Legal framework

In India, trademarks are protected through a combination of both specific statutes (eg, the Trademarks Act 1999) and ancillary legislation incorporated under, for example, the Customs Act 1962 and the Companies Act 1956.

The Trademarks Act and related rules prescribe the procedure to be followed before the Trademarks Registry. In the case of civil proceedings initiated before the courts, the Code of Civil Procedure 1908 applies, while in the case of customs recordal, the Intellectual Property Rights (Imported Goods) Enforcement Rules 2007 apply. Where trademarks or names are used in a company name, the Companies Act applies, alongside the rules prescribed under it. Criminal enforcement cases are brought under the Penal Code 1860. In addition, there are government guidelines, as well as other guidelines from regulators such as the Advertising Council. In some cases, unique legislation, such as the Emblems and Names (Prevention of Improper Use) Act 1950, also apply.

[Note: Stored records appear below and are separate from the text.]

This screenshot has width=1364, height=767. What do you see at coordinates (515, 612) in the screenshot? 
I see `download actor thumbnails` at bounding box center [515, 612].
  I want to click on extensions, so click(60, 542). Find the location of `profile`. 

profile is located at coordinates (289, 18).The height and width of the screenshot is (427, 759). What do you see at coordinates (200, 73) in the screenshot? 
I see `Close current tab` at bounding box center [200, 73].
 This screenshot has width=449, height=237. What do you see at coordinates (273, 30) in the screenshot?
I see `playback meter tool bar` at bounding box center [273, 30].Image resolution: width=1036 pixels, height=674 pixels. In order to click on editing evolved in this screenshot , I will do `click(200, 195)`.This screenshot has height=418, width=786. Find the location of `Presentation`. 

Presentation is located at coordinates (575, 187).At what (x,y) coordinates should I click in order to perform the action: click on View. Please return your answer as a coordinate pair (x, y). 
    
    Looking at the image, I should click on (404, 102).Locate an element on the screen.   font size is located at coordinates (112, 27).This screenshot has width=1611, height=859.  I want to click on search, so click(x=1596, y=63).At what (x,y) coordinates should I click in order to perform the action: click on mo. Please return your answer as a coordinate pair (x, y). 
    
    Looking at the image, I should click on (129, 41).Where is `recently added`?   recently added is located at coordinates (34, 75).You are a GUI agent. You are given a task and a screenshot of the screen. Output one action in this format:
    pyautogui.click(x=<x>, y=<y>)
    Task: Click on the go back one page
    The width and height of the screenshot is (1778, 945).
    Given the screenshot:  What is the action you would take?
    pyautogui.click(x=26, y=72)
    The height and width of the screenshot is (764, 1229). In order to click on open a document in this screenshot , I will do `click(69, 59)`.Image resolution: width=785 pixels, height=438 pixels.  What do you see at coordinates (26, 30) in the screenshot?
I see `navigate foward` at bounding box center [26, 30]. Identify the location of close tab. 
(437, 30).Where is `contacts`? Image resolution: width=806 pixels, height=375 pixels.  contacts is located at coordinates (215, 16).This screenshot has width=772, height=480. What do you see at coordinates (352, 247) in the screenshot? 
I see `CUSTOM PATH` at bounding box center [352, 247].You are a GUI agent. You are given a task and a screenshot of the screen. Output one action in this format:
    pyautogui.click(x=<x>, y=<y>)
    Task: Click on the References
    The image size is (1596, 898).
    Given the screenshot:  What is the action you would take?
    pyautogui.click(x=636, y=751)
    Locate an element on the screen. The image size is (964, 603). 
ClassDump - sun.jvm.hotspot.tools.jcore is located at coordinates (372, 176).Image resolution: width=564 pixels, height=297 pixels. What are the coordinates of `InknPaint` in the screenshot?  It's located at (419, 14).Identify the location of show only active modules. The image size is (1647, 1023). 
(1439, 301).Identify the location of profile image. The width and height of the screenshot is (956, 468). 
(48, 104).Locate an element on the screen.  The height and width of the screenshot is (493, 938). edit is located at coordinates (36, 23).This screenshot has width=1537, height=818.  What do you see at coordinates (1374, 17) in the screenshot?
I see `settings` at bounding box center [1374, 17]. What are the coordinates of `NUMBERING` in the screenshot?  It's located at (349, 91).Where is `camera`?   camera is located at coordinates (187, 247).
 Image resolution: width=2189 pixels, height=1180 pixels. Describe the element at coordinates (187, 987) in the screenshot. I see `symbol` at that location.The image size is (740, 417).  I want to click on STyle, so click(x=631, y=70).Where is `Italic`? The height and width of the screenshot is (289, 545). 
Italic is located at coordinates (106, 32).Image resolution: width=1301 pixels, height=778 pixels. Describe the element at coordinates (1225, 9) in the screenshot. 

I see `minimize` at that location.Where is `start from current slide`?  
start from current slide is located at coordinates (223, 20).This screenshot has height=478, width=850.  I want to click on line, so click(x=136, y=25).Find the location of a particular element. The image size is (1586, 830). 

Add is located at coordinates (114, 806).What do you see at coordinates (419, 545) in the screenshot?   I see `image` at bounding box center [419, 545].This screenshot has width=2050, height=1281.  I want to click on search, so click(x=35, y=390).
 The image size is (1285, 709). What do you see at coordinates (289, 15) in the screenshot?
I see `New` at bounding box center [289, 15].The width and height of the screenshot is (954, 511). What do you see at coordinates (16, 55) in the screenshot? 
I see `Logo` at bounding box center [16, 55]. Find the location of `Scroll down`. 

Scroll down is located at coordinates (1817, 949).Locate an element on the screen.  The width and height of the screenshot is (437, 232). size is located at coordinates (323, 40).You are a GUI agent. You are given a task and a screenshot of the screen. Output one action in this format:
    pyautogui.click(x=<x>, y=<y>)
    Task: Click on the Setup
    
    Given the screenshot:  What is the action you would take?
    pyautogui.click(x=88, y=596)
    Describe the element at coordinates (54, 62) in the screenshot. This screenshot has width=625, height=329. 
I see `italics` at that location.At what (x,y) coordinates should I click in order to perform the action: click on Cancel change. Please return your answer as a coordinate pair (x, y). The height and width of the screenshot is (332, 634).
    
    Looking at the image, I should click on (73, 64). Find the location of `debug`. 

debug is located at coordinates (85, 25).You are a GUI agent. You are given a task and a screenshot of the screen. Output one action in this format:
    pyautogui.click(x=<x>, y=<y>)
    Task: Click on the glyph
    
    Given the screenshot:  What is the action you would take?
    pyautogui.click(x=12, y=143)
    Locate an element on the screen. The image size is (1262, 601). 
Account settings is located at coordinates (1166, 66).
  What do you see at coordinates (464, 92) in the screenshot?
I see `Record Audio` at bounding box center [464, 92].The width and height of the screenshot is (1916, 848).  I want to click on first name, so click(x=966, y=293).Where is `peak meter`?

The Indian courts have taken the lead in issuing landmark decisions on several issues, including recognition of trans-border reputation and goodwill, domain name trafficking, metatagging, hyperlinking, phishing and other issues related to the Internet, the definition and enforcement of advanced remedies, and issues relating to conflicts between company names and trademarks.

On July 8 2013 India became the 90th member of the Madrid Protocol, paving the way for local businesses to protect their marks in multiple jurisdictions by filing one application.

Unregistered marks

In India, an unregistered trademark is entitled to protection under the tort of passing off. Section 27(2) of the Trademarks Act expressly provides for an action for passing off.

The plaintiff must prove that:

  • the trademarks are similar;
  • the defendant is deceptively passing off its goods as those of the plaintiff; and
  • there is bound to be confusion in the minds of consumers. The test to be applied is whether a person of average intelligence and of imperfect recollection would be confused.

While the Indian courts prefer evidence (eg, sales or advertisements) pertaining to India, they have come a long way in terms of recognising trans-border reputation and goodwill as a basis for enforcing rights. Certain rulings have even taken cognisance of a mark specific to one industry, stating that even in the absence of any physical use in India, knowledge and awareness of a mark or business can be attributed and enforced against dishonest use. For example, in the context of pharmaceuticals, the Supreme Court held in Milment Oftho Industries v Allergan Inc (2004 (28) PTC 585) that the first entrant in the market has the right in the mark; the court even considered the word ‘market’ to extend to the global market.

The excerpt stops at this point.